---------- Extrait du document

2024-249. « Il avait toute la dignité d’un évêque, sans abandonner le genre de vie et la vertu d’un moine ».
11 novembre,
Fête de Saint Martin de Tours ;
Mémoire de Saint Menne, soldat et martyr.
Statue de Saint Martin sur le dôme de la basilique Saint-Martin, à Tours
Fils d’un officier des légions romaines, Saint Martin naquit en 316 à Sabaria en Pannonie (dans l’actuelle Hongrie), où son père était en garnison. Il fut toutefois élevé dans la patrie de sa famille, à Pavie (Lombardie), et il était, selon l’usage en vigueur, destiné à servir lui aussi sous les armes.
Bien que ses parents fussent païens, dès l’âge de dix ans le jeune garçon demanda à être reçu comme catéchumène. Deux ans plus tard, ayant entendu parler des exploits des solitaires d’Orient, il rêvait de partir loin des troubles du monde pour mener la vie monastique, mais il dut se soumettre à la volonté de ses parents et fut enrôlé dans l’armée. Ce qui ne l’empêchait pas de s’exercer à la pratique des saintes vertus évangéliques.
Charité de Saint Martin
(fresque dans l’église Saint-Martin d’Unteressendorf, Bade-Wurtemberg)
C’est lorsqu’il avait dix-huit ans, alors qu’il était en garnison à Amiens, dans le nord de la Gaule, que se situe l’épisode célèbre entre tous de la rencontre, un jour d’hiver, avec le pauvre nu et grelottant de froid à l’une des portes de la ville.
Comme personne n’était touché de compassion à ce spectacle, et bien qu’il n’eût sur lui que son manteau, parce qu’il avait déjà distribué ce qu’il possédait en aumônes, le serviteur de Dieu saisit son épée, coupa son manteau par le milieu, en donna une partie au pauvre et se couvrit du reste, malgré les railleries de ceux qui l’entouraient.
La nuit suivante, il vit le Christ lui apparaître, vêtu de la partie du manteau dont il avait recouvert le pauvre, et Il l’entendit dire à la multitude des anges qui L’entouraient : « Martin, encore catéchumène, M’a couvert de ce vêtement ».

--------------------
---------- Données extraites

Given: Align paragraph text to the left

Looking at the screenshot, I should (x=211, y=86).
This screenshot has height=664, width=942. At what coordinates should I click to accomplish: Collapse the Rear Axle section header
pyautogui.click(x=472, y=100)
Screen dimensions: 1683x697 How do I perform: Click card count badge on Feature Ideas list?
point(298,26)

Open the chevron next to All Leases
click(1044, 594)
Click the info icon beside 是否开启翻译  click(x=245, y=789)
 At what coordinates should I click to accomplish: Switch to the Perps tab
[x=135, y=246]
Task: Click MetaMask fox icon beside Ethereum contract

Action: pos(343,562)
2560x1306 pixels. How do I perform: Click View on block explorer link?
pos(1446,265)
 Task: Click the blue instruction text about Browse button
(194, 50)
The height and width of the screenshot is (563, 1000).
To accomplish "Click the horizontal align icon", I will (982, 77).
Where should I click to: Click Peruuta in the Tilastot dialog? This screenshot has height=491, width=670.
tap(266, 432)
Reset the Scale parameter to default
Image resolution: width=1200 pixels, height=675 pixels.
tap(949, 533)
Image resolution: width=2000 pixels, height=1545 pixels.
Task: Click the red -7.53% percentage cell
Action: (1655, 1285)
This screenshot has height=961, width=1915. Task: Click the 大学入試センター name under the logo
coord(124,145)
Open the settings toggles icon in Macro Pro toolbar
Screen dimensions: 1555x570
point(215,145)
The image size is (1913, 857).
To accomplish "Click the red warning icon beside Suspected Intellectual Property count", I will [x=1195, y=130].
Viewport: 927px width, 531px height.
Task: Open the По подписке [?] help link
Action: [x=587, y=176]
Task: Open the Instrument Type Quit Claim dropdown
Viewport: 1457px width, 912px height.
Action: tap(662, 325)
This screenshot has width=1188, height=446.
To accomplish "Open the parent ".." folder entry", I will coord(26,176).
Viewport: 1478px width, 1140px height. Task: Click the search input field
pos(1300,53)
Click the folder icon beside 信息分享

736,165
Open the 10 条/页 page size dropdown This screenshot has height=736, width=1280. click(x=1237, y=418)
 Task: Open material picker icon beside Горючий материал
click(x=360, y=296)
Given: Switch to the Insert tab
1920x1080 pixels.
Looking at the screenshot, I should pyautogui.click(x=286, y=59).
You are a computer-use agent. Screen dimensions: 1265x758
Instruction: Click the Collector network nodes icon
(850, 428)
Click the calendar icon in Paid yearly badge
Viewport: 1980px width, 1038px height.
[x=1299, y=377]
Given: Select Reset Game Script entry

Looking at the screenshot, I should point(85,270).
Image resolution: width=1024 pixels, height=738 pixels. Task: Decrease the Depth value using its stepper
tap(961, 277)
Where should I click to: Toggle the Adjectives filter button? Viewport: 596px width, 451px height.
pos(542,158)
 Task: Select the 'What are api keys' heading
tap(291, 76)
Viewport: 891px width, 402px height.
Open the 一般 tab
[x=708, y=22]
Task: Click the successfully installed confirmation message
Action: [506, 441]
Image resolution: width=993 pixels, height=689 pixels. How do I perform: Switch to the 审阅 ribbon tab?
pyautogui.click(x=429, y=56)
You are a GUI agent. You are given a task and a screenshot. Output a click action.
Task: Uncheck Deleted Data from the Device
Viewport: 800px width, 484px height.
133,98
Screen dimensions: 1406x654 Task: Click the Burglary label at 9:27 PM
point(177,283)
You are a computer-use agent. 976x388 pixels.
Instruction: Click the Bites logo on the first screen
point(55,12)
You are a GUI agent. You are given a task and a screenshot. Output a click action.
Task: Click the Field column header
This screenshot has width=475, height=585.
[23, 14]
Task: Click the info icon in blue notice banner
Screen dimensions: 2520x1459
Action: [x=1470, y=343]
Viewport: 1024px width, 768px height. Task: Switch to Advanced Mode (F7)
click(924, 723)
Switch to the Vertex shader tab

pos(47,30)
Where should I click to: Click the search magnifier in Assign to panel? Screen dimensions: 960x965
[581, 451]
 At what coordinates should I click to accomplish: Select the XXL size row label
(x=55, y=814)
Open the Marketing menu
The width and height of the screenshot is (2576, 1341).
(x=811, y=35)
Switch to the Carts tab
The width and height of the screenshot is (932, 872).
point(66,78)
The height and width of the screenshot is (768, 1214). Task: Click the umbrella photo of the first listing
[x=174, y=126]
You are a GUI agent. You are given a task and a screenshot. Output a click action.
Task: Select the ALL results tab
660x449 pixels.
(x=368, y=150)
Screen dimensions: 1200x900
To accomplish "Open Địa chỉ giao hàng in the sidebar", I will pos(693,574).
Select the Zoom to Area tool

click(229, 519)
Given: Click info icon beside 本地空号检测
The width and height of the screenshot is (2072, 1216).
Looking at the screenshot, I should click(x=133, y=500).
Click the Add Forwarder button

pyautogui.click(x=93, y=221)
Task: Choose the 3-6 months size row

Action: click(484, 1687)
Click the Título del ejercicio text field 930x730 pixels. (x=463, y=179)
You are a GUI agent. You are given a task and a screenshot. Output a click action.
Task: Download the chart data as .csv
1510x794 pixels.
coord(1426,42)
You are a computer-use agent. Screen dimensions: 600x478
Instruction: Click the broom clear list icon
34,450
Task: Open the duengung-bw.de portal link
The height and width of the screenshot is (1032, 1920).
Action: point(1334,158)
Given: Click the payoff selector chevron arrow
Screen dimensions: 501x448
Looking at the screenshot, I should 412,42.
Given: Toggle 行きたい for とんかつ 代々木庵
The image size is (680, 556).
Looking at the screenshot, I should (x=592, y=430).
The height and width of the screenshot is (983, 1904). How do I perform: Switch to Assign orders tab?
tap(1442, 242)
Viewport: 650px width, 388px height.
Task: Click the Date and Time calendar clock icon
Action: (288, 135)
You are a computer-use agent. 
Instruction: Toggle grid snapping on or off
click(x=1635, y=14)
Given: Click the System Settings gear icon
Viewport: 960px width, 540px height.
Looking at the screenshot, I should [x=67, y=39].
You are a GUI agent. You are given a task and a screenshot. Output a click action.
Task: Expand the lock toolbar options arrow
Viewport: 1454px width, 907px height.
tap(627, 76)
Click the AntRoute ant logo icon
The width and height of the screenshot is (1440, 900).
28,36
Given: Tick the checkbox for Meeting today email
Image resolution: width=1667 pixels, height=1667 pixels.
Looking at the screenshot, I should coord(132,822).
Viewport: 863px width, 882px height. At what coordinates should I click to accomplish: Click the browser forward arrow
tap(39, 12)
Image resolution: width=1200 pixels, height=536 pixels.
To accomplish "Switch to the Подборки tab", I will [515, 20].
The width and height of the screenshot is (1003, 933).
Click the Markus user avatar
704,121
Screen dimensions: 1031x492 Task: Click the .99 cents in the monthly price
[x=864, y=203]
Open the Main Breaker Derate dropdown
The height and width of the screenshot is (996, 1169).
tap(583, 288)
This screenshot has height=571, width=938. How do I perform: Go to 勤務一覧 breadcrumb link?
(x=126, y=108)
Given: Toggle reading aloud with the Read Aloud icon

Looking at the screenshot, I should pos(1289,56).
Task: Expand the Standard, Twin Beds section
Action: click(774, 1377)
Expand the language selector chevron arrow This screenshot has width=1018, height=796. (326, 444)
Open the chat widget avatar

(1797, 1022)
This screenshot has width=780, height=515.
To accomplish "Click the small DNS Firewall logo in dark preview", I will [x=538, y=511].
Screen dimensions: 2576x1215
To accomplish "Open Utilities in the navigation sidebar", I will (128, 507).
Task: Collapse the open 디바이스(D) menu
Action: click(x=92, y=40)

--------------------

Recopiez mot pour mot le passage du texte sur saint Martin qui commence par « Bien que ses » et va jusqu'à « de la ville. ». Les données ne servent à rien dans cet exercice.

Bien que ses parents fussent païens, dès l’âge de dix ans le jeune garçon demanda à être reçu comme catéchumène. Deux ans plus tard, ayant entendu parler des exploits des solitaires d’Orient, il rêvait de partir loin des troubles du monde pour mener la vie monastique, mais il dut se soumettre à la volonté de ses parents et fut enrôlé dans l’armée. Ce qui ne l’empêchait pas de s’exercer à la pratique des saintes vertus évangéliques.
Charité de Saint Martin
(fresque dans l’église Saint-Martin d’Unteressendorf, Bade-Wurtemberg)
C’est lorsqu’il avait dix-huit ans, alors qu’il était en garnison à Amiens, dans le nord de la Gaule, que se situe l’épisode célèbre entre tous de la rencontre, un jour d’hiver, avec le pauvre nu et grelottant de froid à l’une des portes de la ville.